Besotted by Artemisia’s paintings of Judith and Holofernes – posted in Renkum, Holland October 7, 2022

Judith Beheading Holofernes, Artemisia Gentileschi, 1611 – 1612, Museo di Capodimonte, Naples

I am at the OBRAS Artist Residency in Renkum Holland preparing to embody and photograph my new but ancient heroines Judith and Sappho with my collaborator photographer Luis Branco. I am relooking at Italian Baroque artist Artemisia Gentileschi’s (1593-1656) paintings of the ancient heroine Judith. Artemisia painted several portraits of Judith during her remarkable career as well as many other female heroines.
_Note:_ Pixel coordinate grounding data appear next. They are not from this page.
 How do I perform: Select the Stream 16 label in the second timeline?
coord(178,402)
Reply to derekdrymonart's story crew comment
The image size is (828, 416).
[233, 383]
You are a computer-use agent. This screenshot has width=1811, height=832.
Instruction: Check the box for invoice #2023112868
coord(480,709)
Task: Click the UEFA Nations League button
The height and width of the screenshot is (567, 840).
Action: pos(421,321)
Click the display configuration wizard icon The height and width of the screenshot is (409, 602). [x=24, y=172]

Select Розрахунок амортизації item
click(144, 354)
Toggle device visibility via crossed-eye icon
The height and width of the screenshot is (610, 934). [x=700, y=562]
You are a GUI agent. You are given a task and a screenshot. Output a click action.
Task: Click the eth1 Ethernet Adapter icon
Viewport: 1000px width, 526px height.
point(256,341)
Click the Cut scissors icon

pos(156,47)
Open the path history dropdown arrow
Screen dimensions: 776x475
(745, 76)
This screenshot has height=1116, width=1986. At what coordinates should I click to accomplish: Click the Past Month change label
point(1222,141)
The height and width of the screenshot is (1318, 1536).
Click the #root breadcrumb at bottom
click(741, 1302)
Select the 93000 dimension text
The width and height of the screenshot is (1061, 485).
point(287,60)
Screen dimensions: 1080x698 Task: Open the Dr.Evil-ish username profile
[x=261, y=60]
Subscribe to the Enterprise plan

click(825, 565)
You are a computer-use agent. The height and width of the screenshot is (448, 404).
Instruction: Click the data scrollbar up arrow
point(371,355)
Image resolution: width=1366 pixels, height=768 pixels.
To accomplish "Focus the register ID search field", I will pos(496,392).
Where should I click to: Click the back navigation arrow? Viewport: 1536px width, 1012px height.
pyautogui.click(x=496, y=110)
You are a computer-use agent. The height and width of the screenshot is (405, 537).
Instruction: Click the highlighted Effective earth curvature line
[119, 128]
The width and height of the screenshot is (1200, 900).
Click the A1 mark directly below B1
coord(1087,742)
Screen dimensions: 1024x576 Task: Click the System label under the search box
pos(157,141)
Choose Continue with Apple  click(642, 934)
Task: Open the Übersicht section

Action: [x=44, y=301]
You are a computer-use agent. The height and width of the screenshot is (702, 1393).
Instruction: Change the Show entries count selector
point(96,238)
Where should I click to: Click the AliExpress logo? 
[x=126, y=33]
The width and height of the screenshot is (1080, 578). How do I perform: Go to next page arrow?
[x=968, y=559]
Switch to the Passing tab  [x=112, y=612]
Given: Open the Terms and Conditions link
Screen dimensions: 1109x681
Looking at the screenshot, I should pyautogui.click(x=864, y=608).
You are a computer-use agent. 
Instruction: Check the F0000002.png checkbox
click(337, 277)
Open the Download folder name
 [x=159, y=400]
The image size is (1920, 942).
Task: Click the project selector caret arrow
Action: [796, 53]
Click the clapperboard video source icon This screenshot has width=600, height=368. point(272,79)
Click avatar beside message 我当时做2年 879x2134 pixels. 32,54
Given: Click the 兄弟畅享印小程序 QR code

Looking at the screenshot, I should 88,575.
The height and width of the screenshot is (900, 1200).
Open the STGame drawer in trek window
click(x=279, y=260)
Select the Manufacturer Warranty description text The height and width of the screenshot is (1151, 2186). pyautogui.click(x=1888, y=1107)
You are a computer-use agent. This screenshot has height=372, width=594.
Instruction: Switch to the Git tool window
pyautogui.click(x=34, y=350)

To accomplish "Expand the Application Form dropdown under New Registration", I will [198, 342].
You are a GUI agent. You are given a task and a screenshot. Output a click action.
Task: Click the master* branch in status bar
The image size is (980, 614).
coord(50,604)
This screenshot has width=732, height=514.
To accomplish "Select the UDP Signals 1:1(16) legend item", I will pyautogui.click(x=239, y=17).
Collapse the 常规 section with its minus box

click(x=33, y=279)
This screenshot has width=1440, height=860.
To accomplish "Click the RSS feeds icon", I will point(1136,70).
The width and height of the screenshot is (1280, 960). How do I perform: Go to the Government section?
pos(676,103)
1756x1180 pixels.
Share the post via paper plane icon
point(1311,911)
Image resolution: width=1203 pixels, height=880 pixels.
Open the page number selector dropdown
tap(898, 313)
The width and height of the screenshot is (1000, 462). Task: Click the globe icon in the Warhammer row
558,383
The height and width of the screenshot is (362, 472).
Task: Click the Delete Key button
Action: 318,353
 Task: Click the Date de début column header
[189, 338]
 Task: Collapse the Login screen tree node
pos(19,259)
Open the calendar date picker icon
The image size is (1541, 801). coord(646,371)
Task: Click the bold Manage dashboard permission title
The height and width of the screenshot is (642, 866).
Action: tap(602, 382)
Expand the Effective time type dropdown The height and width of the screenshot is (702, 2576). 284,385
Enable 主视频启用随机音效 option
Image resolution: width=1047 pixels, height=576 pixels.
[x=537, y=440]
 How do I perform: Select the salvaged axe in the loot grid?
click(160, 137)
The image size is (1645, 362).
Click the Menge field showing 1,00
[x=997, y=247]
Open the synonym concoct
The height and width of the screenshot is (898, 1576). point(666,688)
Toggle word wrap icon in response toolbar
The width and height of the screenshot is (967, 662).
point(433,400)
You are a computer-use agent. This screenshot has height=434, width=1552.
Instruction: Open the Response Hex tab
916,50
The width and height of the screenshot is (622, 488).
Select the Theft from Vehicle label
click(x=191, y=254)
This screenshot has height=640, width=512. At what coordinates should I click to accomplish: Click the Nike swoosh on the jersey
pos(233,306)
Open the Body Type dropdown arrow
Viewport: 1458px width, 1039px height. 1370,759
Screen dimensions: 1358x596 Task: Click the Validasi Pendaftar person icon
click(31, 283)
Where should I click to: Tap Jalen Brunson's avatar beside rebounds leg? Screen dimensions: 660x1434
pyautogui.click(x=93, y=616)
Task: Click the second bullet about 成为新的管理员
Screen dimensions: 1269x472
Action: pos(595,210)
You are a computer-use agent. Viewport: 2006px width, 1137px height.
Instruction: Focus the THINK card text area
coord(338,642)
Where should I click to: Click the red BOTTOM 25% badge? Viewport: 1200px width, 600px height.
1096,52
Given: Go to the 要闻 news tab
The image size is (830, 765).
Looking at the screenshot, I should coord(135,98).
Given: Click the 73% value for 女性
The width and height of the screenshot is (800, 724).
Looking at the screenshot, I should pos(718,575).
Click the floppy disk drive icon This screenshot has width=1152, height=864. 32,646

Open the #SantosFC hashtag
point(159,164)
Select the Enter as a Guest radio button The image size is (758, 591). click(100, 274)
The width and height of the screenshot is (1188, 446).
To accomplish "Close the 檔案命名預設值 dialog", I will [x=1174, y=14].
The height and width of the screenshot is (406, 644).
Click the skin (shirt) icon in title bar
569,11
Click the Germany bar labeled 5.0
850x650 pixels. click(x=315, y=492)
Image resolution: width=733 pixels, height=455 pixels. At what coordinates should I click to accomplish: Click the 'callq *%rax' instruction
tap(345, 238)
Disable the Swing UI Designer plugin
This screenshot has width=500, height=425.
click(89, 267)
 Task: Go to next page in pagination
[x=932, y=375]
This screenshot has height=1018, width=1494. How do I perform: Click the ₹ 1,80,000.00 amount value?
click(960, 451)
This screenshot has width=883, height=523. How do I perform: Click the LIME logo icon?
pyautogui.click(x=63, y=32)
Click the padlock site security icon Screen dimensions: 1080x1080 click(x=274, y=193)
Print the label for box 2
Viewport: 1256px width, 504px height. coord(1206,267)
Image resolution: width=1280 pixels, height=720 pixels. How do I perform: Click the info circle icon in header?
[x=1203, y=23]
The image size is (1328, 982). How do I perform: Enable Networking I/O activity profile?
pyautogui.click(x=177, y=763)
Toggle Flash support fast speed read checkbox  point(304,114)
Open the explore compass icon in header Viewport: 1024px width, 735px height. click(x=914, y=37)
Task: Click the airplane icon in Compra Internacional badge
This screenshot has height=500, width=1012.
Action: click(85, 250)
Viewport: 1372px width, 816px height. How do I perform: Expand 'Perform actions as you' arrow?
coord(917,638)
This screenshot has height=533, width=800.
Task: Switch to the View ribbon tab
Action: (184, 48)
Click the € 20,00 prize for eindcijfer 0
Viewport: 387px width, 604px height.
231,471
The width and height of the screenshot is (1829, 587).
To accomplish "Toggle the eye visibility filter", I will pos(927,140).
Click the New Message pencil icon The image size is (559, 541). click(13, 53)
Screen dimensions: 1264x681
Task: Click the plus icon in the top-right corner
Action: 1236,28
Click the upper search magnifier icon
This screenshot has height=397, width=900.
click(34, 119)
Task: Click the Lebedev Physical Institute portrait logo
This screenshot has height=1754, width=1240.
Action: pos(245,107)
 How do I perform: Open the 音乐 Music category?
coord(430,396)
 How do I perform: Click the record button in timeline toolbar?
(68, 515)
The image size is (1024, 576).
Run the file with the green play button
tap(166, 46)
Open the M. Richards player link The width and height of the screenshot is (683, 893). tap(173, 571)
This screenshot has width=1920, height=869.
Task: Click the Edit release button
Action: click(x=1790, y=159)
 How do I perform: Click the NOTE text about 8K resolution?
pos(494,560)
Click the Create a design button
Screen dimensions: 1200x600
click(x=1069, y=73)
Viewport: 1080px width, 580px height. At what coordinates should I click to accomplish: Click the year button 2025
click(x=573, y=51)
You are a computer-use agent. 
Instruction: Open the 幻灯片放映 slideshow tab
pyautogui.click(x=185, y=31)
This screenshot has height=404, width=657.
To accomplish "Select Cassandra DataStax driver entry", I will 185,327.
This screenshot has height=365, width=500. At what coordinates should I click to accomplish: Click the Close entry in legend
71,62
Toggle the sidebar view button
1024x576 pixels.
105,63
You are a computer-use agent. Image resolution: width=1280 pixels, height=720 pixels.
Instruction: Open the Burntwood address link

I have been studying the ancient fictional heroine Judith, who in the Book of Judith cut off the head of the (fictional) Assyrian general Holofernes. The Book of Judith is non historical fiction and can be seen as a theological novel or a religious parable (it is also considered to be a deuterocanonical book and/or apocrypha). It is not part of the Hebrew Bible, it’s canonicity in Christianity is complicated: however the story is well known in most Jewish and Christian religious traditions. The history of western art is filled with paintings of Judith— the Baroque painters particularly loved the gore and glamour of the story of Judith. You must recognize the magnificent painting by Caravaggio below that influenced Artemisia’s earliest paintings of Judith.

Judith Beheading Holofernes, Caravaggio, 1598 – 1599 or 1602, Galleria Nazionale d’Arte Antica, Palazzo Barberini, Rome

I have been reading The Book of Judith, in one version titled “Apocrypha Judith of the  King James Bible 1611”. The original story was probably written sometime around the 2nd century BC. The story goes that Judith was a beautiful Jewish widow, told to be extremely virtuous and pious (the name Judith literally means woman from Judea). She lived near the fictional town of Bethulia ( supposedly near Jerusalelum). Judith spent her days praying in a tent on the roof of her house clothed in a widow’s poor sack cloth. The first chapters of the book tell of how the greedy (fictional) Assyrian king, Nebuchadnezzar, had sent his large army under the leadership of the general Holofernes to Palestine to conquer the Israelites. The Assyrian army camped in the valley near the town of Bethulia cutting off their water and food and ready to attack Bethulia and go on to take Jerusalem. The townspeople had no way of protecting themselves from the large army and they feared that their God would not save them. Our heroine Judith stepped into the situation and told the townspeople that they must not question God’s protection. Judith tells them that she will send prayers and messages to her/their God to “break down their (the Assyrian army) stateliness by the hand of a woman” to save the Jewish people. Judith made a plan which she did not reveal to the townspeople, and apparently God gave her the go ahead . . .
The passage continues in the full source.